Las dos catedrales de mi pueblo, una románica y la otra gótica, que están juntas, forman otro territorio donde paso muchas horas. La sillería, frente al órgano de la catedral es uno de los lugares más inquietantes. Los relieves tallados sobre la madera de los bancos seguro que quieren decir algo. Desde el claustro común a ambas catedrales subimos por una escalera de caracol hasta el reloj, una de las partes más altas, para darle cuerda. Siempre acompaño a José Juan, el hijo de Vegas, el relojero, para que marque las horas con exactitud. Cerca del reloj, observamos los nidos de cigüeñas que pueblan las catedrales. Desde allí, percibimos un universo amplio de tejas y chimeneas que acaban en el puente Trujillo y en la Dehesa de los Caballos.
José Juan me cuenta historias sobre la leyenda de un judío converso que hizo la sillería del coro de la Catedral. Una de las historias referidas hace alusión a la acusación de la Santa Inquisición sobre Rodrigo Alemán como sátiro y blasfemo por los motivos de relieve en la sillería.
Cuando me hice monaguillo tenía fácil acceso a la sillería y husmeaba con un interés morboso las mujeres desnudas de las que nos hablaban que encontraríamos. Y sí, me llamaba la atención mujeres lavándose las piernas al aire, un perro lamiéndose sus testículos o una dama poniéndose de rodillas mientras que un soldado la poseía. Otra versión habla del Icaro placentino que mostraba al escultor muy dado a la farra y por esa razón había contraído muchas deudas y debía ser castigado.

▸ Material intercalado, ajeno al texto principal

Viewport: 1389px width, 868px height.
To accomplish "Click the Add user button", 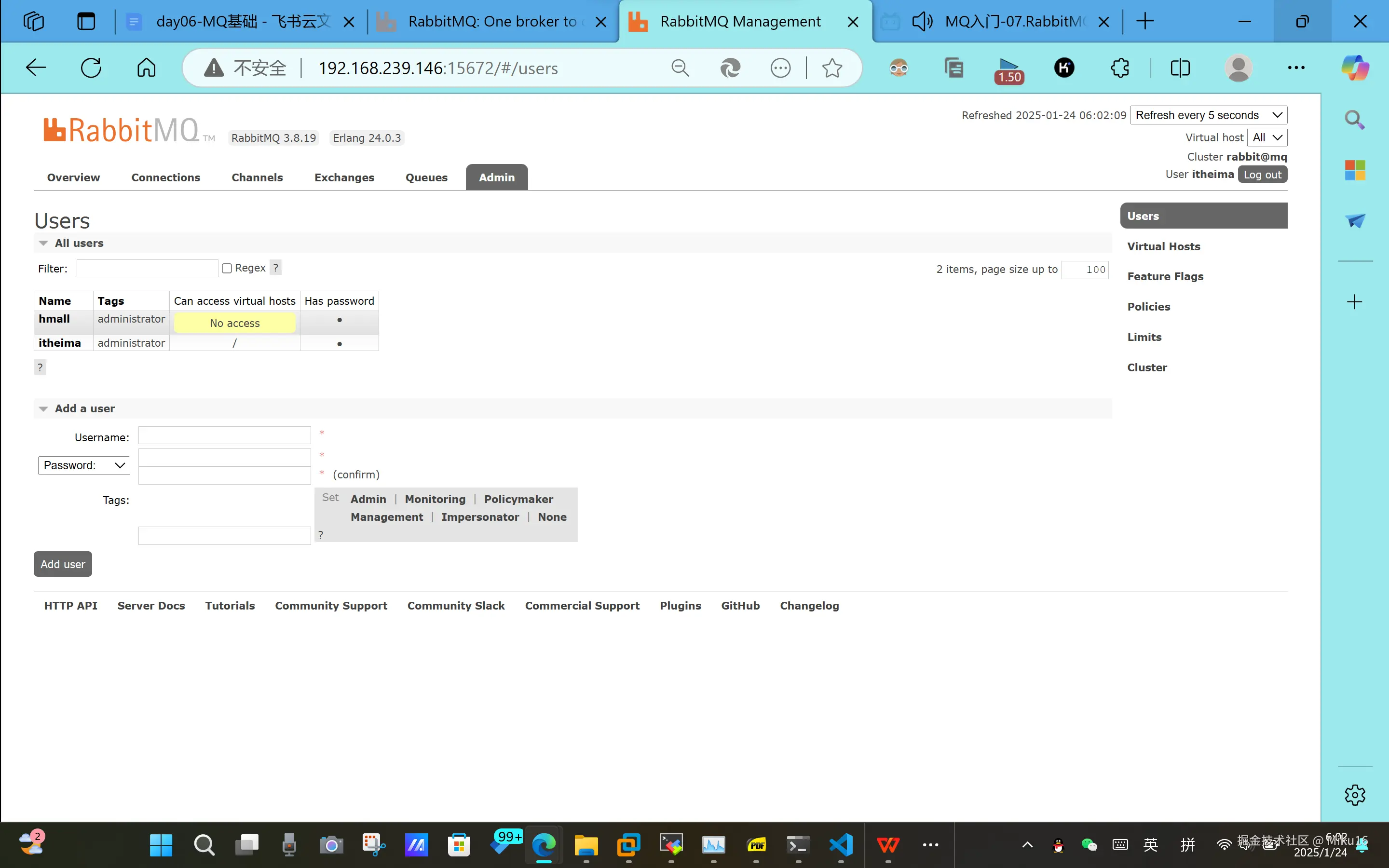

Tanto una como la otra versión apuntan que al escultor lo terminaron encerrando en lo alto de la torre de la Catedral. Allí estuvo durante mucho tiempo y lo único que pedía para comer eran aves. También las cazaba él cuando se posaban a su lado, en aquellas alturas. Gracias a las plumas de las mismas, el escultor se fabricó un par de alas y un día pudo salir volando de la Catedral de Plasencia. La historia dice que cayó en la dehesa de los caballos. Nada se supo más de él.